Professor Emiliano De Cristofaro, University College London (UCL)
From 14.00 until 15.00
At CAB G52, ETH Zurich
Universitätstrasse 6, 8092 Zurich
Abstract:
Location data can be extremely useful to study commuting patterns and disruptions, as well as to predict real-time traffic volumes. At the same time, however, the fine-grained collection of user locations raises serious privacy concerns, as this can reveal sensitive information about the users, such as, life style, political and religious inclinations, or even identities. In this talk, we start by studying the feasibility of crowd-sourced mobility analytics over aggregate location information: users periodically report their location, using a privacy-preserving aggregation protocol, so that the server can only recover aggregates -- i.e., how many, but not which, users are in a region at a given time.
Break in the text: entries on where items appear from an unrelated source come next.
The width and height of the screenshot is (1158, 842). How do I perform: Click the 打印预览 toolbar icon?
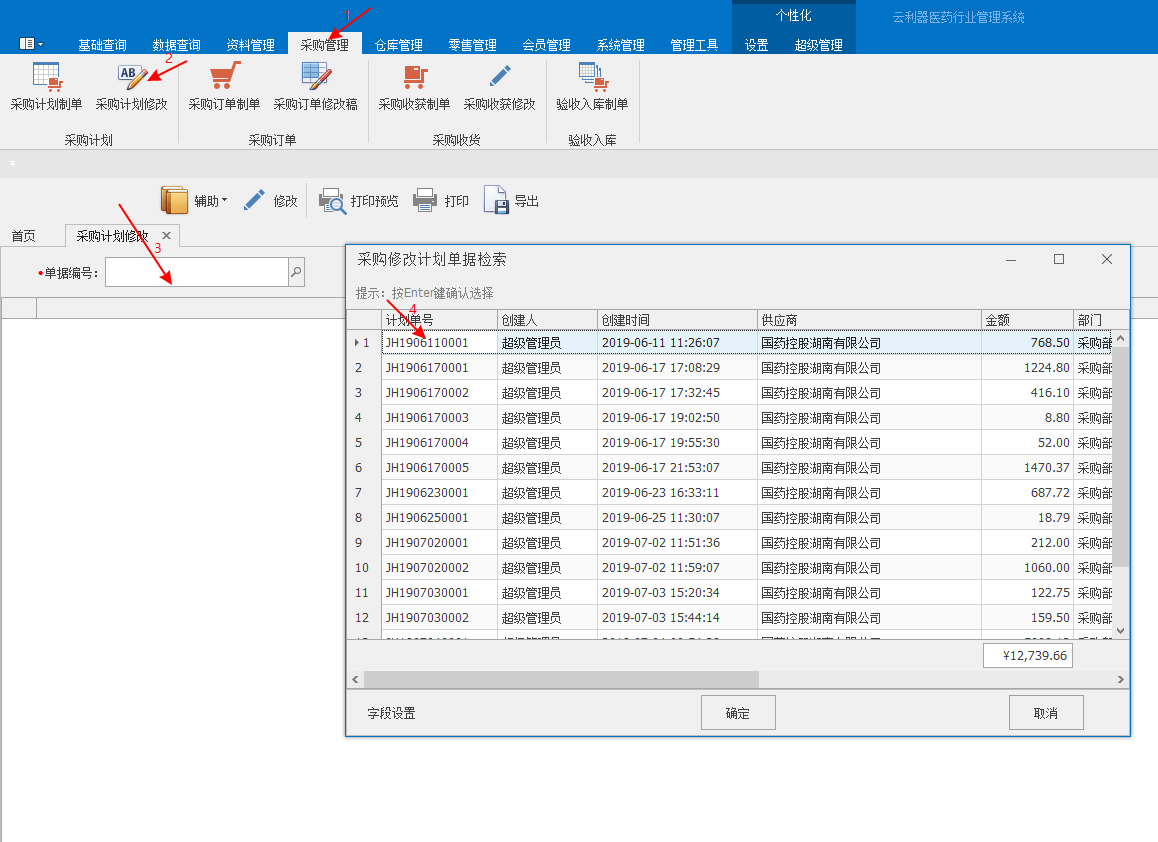pyautogui.click(x=332, y=201)
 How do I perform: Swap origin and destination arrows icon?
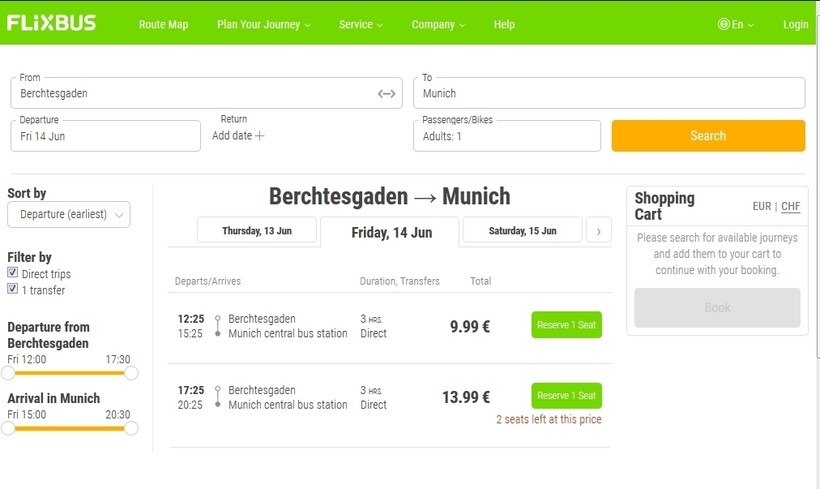(386, 94)
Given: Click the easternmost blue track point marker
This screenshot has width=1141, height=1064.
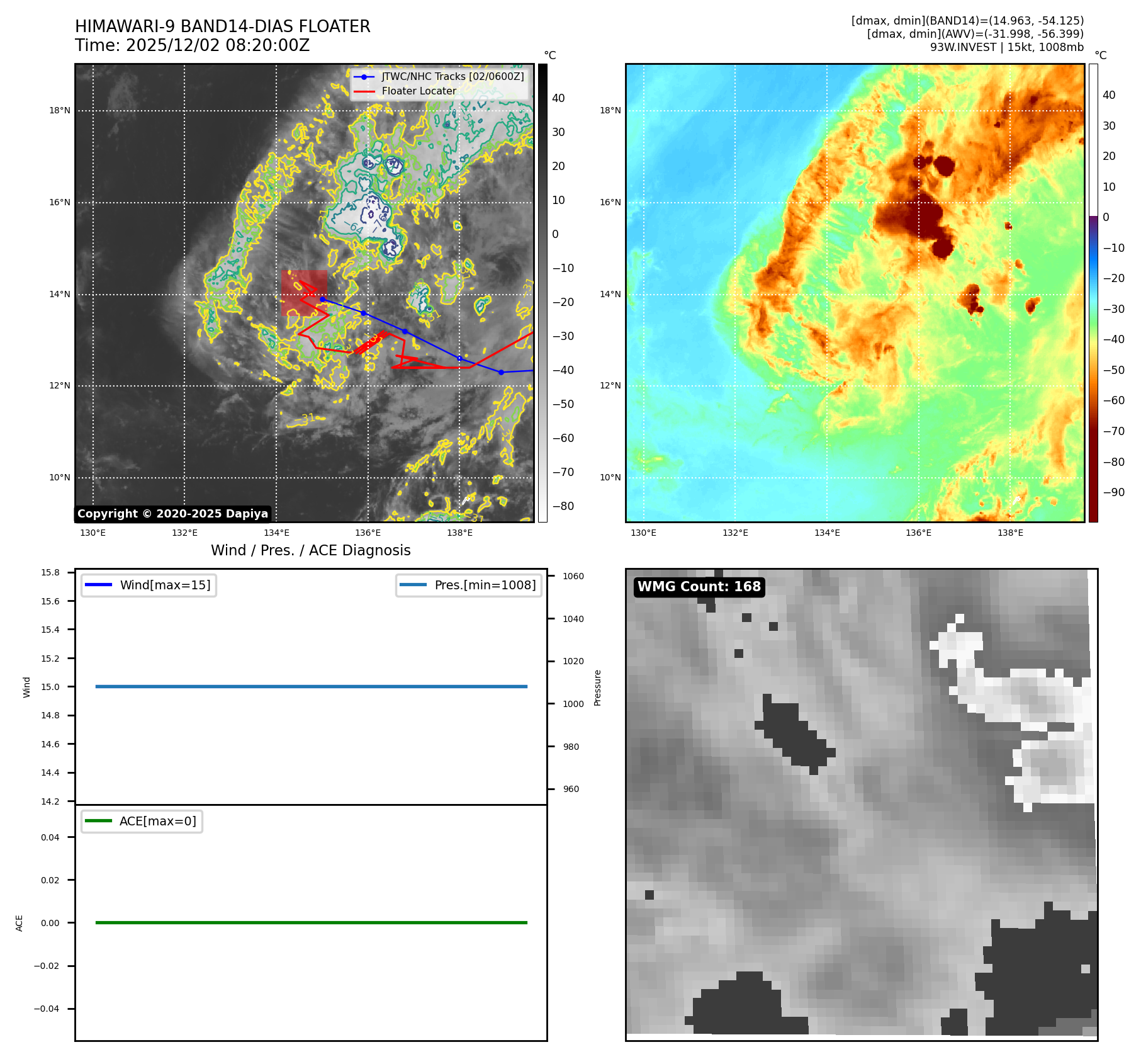Looking at the screenshot, I should (x=501, y=372).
We experiment with real-world mobility datasets obtained from the Transport For London authority and the San Francisco Cabs network, and present a novel methodology based on time series modeling that is geared to forecast traffic volumes in regions of interest and to detect mobility anomalies in them. In the presence of anomalies, we also make enhanced traffic volume predictions by feeding our model with additional information from correlated regions. Then, we discuss challenges related to the understand and quantify privacy leakage from the aggregates themselves, as well as other applications of privacy-friendly analytics from aggregate statistics.